■ Task instructions
Among the entries below, extract exactly the lines that run from the one with "The image size is (1372, 891)." through the one with "Given: Click the Safari share icon", both ends included.

⟨

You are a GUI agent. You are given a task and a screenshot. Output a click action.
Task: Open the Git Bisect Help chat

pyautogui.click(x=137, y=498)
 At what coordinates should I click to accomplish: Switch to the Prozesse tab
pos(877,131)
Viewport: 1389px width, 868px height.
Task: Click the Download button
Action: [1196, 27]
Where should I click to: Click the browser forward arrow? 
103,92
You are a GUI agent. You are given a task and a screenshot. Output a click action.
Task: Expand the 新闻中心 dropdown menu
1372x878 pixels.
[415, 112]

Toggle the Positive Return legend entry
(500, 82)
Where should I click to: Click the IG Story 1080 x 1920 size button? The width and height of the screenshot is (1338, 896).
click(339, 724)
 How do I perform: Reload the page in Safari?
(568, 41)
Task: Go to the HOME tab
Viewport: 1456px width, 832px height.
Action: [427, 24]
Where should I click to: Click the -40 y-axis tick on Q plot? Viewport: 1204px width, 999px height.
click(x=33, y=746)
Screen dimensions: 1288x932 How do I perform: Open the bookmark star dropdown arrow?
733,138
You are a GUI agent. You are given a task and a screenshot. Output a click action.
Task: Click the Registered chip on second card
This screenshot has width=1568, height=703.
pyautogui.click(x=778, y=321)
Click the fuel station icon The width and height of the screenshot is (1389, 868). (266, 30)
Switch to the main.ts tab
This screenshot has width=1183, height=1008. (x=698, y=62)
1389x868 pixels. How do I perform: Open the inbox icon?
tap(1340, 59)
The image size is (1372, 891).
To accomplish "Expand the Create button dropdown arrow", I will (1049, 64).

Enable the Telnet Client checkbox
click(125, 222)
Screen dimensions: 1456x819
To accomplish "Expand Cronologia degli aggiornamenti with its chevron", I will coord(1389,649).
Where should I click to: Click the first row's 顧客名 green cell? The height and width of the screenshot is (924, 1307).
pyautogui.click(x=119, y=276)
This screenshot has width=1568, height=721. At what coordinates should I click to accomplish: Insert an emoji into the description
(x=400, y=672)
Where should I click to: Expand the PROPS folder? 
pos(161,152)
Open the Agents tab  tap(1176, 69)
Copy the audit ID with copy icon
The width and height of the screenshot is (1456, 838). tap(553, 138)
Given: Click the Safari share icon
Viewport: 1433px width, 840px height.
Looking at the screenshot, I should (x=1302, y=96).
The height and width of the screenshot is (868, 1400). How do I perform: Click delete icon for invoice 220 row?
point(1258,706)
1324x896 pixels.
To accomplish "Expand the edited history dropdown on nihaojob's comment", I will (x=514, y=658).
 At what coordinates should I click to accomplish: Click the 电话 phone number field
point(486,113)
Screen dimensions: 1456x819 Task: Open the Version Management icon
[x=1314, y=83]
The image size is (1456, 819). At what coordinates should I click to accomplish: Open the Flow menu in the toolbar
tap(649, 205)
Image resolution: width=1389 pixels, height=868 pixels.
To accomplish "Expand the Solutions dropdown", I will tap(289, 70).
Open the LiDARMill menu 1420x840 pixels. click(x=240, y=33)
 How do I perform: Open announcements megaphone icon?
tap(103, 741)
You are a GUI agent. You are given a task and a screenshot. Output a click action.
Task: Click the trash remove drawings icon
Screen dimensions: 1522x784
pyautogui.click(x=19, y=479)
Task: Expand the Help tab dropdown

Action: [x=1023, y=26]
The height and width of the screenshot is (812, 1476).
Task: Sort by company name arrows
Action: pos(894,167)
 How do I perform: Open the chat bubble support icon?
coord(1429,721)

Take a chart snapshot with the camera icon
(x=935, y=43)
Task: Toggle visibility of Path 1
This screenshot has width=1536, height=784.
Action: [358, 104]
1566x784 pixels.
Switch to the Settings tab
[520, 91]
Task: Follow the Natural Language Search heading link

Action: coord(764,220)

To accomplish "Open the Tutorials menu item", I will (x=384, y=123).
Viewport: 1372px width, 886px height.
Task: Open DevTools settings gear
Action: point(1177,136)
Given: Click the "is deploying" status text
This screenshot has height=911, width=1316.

⟩

■ Answer to this exercise
The image size is (1372, 891).
To accomplish "Expand the Create button dropdown arrow", I will (1049, 64).

Enable the Telnet Client checkbox
click(125, 222)
Screen dimensions: 1456x819
To accomplish "Expand Cronologia degli aggiornamenti with its chevron", I will coord(1389,649).
Where should I click to: Click the first row's 顧客名 green cell? The height and width of the screenshot is (924, 1307).
pyautogui.click(x=119, y=276)
This screenshot has width=1568, height=721. At what coordinates should I click to accomplish: Insert an emoji into the description
(x=400, y=672)
Where should I click to: Expand the PROPS folder? 
pos(161,152)
Open the Agents tab  tap(1176, 69)
Copy the audit ID with copy icon
The width and height of the screenshot is (1456, 838). tap(553, 138)
Given: Click the Safari share icon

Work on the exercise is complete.